A brief introduction to one-dimensional elasticity theory and elastic wave propagation was given in Section 2.12. In this chapter we will explore the full three-dimensional elasticity equations in the context of elastic wave propagation, or elastodynamics. There are many references available on the basic theory of linear and nonlinear elastodynamics (e.g., though often not in the first-order hyperbolic form we need. In this chapter the equations, eigenstructure, and Riemann solutions are written out in detail for several different variants of the linear problem.

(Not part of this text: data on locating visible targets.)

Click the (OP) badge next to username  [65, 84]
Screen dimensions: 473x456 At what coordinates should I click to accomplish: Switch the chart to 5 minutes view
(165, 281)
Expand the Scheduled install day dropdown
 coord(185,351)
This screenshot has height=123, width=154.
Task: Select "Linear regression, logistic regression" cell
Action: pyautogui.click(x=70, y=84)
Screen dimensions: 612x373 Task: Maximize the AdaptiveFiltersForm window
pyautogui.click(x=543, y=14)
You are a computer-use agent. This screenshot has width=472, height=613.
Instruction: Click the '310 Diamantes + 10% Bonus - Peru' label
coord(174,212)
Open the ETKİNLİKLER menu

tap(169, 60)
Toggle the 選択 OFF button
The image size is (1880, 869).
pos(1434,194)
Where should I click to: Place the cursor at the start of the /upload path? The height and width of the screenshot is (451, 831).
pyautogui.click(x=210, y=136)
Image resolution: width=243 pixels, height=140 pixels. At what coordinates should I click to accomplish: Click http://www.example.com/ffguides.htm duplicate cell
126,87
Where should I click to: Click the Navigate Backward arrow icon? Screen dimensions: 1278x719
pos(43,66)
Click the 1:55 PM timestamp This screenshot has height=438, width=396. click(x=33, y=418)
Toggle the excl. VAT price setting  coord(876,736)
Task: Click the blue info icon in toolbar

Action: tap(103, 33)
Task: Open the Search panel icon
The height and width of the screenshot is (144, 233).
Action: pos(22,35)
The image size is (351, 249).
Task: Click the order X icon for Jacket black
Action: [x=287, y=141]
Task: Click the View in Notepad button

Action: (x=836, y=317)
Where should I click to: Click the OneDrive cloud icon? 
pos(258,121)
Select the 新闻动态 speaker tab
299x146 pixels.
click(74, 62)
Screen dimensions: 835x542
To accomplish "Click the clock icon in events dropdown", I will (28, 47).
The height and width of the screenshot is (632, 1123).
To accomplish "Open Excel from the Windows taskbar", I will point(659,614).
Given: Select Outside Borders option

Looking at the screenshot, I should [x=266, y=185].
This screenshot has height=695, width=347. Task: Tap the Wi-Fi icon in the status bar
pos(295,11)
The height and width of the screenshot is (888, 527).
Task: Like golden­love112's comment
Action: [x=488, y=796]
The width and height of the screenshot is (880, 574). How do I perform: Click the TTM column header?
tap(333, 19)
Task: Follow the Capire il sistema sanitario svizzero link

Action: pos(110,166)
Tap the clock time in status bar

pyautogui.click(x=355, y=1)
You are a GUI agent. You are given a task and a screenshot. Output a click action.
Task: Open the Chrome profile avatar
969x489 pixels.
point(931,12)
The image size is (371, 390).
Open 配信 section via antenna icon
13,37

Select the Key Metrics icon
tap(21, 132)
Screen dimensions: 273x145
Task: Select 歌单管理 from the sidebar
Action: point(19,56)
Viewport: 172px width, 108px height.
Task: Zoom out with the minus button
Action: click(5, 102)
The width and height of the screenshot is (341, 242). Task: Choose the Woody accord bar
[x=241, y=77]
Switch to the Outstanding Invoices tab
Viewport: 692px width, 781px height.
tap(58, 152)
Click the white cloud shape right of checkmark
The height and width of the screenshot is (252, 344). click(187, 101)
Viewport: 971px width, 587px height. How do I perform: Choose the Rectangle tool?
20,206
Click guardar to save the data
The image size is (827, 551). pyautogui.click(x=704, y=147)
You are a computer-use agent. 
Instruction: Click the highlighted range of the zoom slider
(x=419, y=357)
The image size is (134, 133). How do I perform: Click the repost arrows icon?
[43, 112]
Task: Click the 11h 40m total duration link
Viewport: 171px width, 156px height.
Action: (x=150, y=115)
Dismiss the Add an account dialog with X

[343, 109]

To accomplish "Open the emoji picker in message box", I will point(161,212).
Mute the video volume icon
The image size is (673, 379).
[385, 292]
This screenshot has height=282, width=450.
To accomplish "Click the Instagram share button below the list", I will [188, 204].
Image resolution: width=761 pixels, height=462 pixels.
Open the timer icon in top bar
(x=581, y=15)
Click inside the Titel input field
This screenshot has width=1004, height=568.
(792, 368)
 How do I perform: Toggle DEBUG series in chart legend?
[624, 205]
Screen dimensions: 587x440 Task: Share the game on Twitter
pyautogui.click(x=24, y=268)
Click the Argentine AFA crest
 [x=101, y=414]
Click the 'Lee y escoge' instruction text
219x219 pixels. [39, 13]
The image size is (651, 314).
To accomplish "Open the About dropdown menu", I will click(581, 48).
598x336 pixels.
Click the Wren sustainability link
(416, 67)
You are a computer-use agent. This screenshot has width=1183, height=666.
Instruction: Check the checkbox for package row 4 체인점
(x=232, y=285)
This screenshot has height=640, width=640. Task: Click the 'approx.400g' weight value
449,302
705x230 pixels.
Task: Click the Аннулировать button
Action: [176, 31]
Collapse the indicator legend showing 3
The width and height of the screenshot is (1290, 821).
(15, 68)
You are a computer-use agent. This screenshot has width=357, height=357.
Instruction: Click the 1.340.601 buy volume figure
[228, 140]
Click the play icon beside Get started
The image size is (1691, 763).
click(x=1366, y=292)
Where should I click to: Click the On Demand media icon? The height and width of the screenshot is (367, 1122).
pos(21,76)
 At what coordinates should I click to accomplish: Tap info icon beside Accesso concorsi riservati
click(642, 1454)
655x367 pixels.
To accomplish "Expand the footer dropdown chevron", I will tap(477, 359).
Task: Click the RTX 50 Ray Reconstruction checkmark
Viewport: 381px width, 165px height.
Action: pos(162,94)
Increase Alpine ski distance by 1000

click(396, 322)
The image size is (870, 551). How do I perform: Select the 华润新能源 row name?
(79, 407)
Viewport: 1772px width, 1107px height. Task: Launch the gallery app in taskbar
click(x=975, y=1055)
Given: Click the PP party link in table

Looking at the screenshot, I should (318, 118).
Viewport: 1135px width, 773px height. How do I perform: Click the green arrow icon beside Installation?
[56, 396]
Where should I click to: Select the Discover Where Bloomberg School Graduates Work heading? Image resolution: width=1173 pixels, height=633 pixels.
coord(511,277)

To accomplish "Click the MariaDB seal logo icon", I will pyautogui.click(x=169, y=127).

The notation and terminology for these equations differs widely between different fields of application. Much of the emphasis in the literature is on steady-state problems, or elastostatics, in which the goal is to determine the deformation of an object and the internal stresses that result from some applied force. These boundary-value problems are often posed as second-order or fourth-order elliptic equations. We will concentrate instead on the hyperbolic nature of the first-order time-dependent problem, and the eigenstructure of this system. This is important in many wave-propagation applications such as seismic modeling in the earth or the study of ultrasound waves propagating through biological tissue. For small deformations, linear elasticity can generally be used. But even this case can be challenging numerically, since most practical problems involve heterogeneous materials and complicated geometry. High-resolution finite volume methods are well suited to these problems, since interfaces between different materials are handled naturally in the process of solving Riemann problems.